Confusion about the graph view. What's the point of it if you rely on blocks and journals?

I’ve been using Logseq for a couple of years, and I was never able to use the graph view for anything meaningful. There’s a conceptual gap that keeps puzzling me, between how Logseq is intended (or recommended) to be used and what the graph seems to be doing.

I use journal pages for everything, with a typical structure like this:

[[14.07.2024]]
  * #meeting with [[Carla]]
    * She points out that [[John]] is working in [[Project XYZ]]

The #meeting block lives in the journal page. There’s usually no content in any of the other referenced pages (apart from properties). I use the “linked references” section in those pages to filter their mentions. So I can enter the [[John] page and in the references I will see him related to [[Project XYZ]], and even filter all the occurrences where they are both mentioned together. Neat!

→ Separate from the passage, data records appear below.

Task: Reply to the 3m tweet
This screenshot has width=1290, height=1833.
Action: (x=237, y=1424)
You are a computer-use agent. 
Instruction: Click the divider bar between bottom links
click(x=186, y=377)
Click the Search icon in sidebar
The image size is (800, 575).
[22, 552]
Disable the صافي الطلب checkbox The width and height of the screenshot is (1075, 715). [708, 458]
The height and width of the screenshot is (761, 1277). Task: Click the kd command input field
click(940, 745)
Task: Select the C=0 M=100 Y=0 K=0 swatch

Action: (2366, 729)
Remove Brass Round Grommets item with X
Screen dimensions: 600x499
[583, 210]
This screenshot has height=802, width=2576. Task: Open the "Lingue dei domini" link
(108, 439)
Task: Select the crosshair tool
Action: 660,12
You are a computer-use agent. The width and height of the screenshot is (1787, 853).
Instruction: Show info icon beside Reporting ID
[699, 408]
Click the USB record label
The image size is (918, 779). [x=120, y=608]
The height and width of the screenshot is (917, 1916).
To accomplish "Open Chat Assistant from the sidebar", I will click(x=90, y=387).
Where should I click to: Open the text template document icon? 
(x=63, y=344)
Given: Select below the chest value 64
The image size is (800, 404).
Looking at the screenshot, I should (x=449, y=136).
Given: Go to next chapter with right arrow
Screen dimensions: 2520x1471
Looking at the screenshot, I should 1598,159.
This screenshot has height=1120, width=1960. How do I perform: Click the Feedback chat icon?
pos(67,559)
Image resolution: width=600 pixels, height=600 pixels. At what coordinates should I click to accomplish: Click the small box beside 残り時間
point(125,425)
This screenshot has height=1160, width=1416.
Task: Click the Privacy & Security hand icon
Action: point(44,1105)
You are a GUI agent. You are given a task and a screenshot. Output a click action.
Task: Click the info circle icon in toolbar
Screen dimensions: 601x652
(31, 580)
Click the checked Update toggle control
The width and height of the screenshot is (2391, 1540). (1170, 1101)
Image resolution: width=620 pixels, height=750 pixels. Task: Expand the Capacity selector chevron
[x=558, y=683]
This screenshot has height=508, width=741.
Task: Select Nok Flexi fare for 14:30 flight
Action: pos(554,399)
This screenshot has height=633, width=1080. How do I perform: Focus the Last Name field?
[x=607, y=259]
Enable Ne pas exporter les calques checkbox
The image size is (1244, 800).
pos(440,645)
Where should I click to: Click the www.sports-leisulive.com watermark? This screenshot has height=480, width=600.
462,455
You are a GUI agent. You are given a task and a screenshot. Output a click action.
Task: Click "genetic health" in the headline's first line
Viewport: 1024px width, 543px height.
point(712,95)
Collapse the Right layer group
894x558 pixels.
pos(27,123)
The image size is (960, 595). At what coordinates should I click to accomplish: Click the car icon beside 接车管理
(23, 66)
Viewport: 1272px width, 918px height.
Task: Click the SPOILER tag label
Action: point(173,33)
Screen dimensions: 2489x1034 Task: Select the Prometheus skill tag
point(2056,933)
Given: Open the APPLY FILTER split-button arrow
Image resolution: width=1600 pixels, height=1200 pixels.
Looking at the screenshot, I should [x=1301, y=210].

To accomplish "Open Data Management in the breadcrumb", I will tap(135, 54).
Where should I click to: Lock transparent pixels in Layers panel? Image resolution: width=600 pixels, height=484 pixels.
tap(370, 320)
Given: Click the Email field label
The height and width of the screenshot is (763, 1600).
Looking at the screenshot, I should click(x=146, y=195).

So far, it’s a pretty default, Logseq-y workflow, right? I mean, even the name of the app incites you to “log stuff sequentially” in the journal.

BUT.

Enter the graph view, and you will see that…

… it only shows links between pages, not blocks. So, [[Project XYZ]], [[Carla]] and [[John]] will appear as linked to the journal page [[14.07.2024]], but not to each other. How is that helping me understand relations between those pages, which are connected via mentions in blocks?

If this app is intended to be used through linked mentions in journal blocks but the graph does’t show those links, what’s the point of the graph view? As you can see above, I’m not able to tell if those pages are related to each other or just mentioned as separate things in the journal.

My expectation would be to see in the graph a link between [[John]] and [[Project XYZ]], and another (maybe lighter, indirect) link of both of those with [[Carla]], who mentioned them. But for me to see a link between them in the graph view, in reality they would need to be mentioned in the body of their respective pages. And that would entirely defeat the whole journal workflow.

Am I the only one perceiving a clash of workflows and concepts here? Why have the graph show only [[page1]]-to-[[page2]] links when the relations are usually [[page1]]-to-((block))-to-[[page2]]?

Is there something I’m missing?

2 Likes
  • The two workflows are indeed independent.
    • Although they can coexist.
  • If the graph was showing indirect links, it would get too noisy even faster than it already gets.
    • This is not obvious in your example, but it becomes when adding more notes.
    • Should still have the option to do that, but it wouldn’t be practical for big graphs.
    • There could be a smarter (or even full custom) way of choosing when to show links in the Graph view.
      • But currently the Graph view misses many other features.
  • If you want to make the most out of the Graph view in its current implementation:
    • move relevant parts from the journal to the page that they actually belong to:
      • e.g. [[John]] is working in [[Project XYZ]] is knowledge and belongs to page John
        • The rest of the note (i.e. the meeting) is information and belongs to the journal.
        • Page Carla is not related to the other two as strongly as the two are related to each-other.
          • Unless some other note establishes a stronger relation.
      • It is fine to initially write some knowledge in the journal.
        • Moving knowledge to the page it belongs to can take place later, when confident about its destination.
    • read How to leverage Logseq’s linked structure?
      • Some tried and tested advice.
      • Plenty of links to further discussion on workflows.